Фукье как раз читал это письмо вслух судье Дюма, когда я пришел за приказом. Оно меня поразило, и я, выйдя, записал для потомства несколько строчек, которые мне удалось запомнить:

«Меня только что приговорили к тому, чтобы я соединилась с Вашим братом. Я надеюсь умереть с таким же присутствием духа, как и он… Ужасно, что Вы пожертвовали всем, чтобы остаться с нами, а я оставляю Вас в таком страшном положении… Я прошу моего сына никогда не забывать последних слов своего отца, которые я столько раз ему повторяла. Вот эти слова: „Пусть сын мой никогда не будет стараться отомстить за мою смерть“. Напоминайте их ему чаще, дорогая… Боже мой, как тяжело расставаться с Вами навсегда! Прощайте, прощайте, прощайте!»

В приказе, который я получил, было сказано, что казнь состоится завтра утром. Я спросил Фукье-Тенвиля:

– Когда выдадут закрытый экипаж?

Он подумал, не ответил и вышел из комнаты. Я понял – отправился совещаться с Робеспьером. Он умел служить начальству…

Вернувшись, Фукье объявил:

– Преступница королева ничем не должна отличаться от преступницы обычной, и ее следует везти в обычной позорной телеге.

Вот так!

Все повторилось, как при казни ее несчастного мужа. Целую ночь моя бедная богобоязненная жена молилась. И я не спал и молился. Второй раз проливать царственную кровь!

И во время молитвы в голове моей вдруг кощунственно зазвучали слова казненного Горзы: «Мы основали новое царство – твое»…

Я – их новый король? Смешно, граждане!

В пять утра уже гремели барабаны, призывающие к оружию национальных гвардейцев. Я отправился на площадь Революции – проверил страшный аппарат.

В десять утра я и мой сын (он теперь часто помогал мне на эшафоте) пришли в Консьержери. Тюрьма была окружена вооруженной охраной. Секретарь Революционного Трибунала Напье, который должен был присутствовать при казни, давясь от смеха, рассказал мне, как королева всю ночь подшивала и гладила белое платье – «готовилась к свиданию с матушкой гильотиной».

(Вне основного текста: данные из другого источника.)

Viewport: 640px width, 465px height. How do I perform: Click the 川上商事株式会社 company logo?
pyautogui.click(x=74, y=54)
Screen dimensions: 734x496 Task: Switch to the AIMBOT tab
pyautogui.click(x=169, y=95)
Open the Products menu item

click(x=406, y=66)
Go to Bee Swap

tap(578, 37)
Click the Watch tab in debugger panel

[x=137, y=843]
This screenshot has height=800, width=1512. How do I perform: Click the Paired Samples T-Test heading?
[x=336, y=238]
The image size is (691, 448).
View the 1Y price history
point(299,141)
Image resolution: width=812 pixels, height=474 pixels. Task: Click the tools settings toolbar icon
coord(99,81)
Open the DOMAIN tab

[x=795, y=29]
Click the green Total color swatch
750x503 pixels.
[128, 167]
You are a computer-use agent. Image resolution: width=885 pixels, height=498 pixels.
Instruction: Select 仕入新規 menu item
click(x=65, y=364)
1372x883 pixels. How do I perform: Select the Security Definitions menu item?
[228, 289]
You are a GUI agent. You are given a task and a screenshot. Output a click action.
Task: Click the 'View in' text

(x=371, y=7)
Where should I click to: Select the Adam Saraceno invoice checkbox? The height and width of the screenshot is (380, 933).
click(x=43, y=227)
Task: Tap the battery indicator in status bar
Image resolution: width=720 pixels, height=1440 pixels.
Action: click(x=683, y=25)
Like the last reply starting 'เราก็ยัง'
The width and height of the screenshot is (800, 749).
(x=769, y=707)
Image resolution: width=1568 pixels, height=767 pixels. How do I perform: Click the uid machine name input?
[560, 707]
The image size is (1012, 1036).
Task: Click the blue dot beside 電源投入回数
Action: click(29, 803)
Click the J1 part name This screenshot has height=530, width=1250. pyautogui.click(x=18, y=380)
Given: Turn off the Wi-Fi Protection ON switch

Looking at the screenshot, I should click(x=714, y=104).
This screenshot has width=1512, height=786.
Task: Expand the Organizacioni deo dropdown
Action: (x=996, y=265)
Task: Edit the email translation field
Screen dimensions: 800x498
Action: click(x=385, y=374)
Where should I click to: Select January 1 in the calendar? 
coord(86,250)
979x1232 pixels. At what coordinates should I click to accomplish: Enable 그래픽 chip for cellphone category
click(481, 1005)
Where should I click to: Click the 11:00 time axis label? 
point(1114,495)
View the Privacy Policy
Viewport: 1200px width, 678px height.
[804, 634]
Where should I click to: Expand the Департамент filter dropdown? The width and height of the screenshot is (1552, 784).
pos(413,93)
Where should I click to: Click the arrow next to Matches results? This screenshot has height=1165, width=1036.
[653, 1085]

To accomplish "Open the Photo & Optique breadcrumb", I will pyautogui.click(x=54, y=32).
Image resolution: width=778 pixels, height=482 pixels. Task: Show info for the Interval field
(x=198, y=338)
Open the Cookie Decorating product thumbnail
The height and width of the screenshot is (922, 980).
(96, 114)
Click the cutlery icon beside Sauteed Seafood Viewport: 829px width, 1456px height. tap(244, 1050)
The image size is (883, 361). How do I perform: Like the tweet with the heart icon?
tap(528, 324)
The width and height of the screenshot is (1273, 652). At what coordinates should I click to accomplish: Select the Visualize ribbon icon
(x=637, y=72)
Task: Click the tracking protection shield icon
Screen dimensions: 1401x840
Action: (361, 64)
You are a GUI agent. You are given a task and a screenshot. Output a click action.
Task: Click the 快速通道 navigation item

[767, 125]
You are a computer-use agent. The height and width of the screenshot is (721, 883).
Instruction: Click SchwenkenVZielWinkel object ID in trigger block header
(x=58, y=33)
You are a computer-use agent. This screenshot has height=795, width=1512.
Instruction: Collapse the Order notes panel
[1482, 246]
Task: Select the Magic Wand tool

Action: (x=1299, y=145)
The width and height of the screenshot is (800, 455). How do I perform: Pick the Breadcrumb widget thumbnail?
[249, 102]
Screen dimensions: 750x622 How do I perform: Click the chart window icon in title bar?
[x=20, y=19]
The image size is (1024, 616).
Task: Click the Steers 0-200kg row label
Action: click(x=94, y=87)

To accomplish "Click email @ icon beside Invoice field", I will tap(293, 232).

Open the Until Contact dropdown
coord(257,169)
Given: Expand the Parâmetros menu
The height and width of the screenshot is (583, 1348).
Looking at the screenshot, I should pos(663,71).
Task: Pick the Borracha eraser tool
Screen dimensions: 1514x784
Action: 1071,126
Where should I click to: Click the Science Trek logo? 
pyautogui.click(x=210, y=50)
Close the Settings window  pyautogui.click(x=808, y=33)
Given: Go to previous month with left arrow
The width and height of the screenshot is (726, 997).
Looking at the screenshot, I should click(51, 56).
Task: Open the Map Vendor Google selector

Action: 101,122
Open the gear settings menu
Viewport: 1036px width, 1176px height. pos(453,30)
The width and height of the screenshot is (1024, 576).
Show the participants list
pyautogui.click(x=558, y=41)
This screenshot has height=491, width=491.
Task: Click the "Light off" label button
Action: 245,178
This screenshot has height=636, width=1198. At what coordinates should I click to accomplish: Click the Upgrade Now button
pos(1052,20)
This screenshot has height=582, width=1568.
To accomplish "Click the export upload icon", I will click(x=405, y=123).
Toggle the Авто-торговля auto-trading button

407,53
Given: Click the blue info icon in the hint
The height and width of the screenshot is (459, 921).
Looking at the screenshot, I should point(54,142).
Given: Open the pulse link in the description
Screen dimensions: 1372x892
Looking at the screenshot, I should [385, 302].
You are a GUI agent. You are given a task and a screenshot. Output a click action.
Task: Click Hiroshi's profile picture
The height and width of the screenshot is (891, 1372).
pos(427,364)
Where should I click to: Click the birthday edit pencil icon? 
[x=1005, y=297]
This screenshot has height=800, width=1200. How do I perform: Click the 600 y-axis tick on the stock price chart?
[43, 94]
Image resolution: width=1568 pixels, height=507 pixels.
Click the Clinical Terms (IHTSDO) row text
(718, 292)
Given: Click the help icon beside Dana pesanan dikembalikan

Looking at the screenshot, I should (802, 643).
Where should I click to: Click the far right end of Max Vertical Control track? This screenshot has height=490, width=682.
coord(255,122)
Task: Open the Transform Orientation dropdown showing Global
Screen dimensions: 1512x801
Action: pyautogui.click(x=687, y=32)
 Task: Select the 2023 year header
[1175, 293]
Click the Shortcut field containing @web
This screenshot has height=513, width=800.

Королеве, этой законодательнице мод, Робеспьер позволил иметь в тюрьме только два платья – черное и белое. Черное износилось совершенно, но она сохранила белое. Видно, уже думала, что оно понадобится ей для ее последнего выхода…

Камера, где Робеспьер проведет свою последнюю ночь перед гильотиной, будет совсем рядом с камерой королевы.

Я нашел королеву в комнатке, куда перед казнью приводили смертников. Она была в белом платье, и плечи ее были прикрыты белой косынкой. На голове, помню, был чепчик с черными лентами.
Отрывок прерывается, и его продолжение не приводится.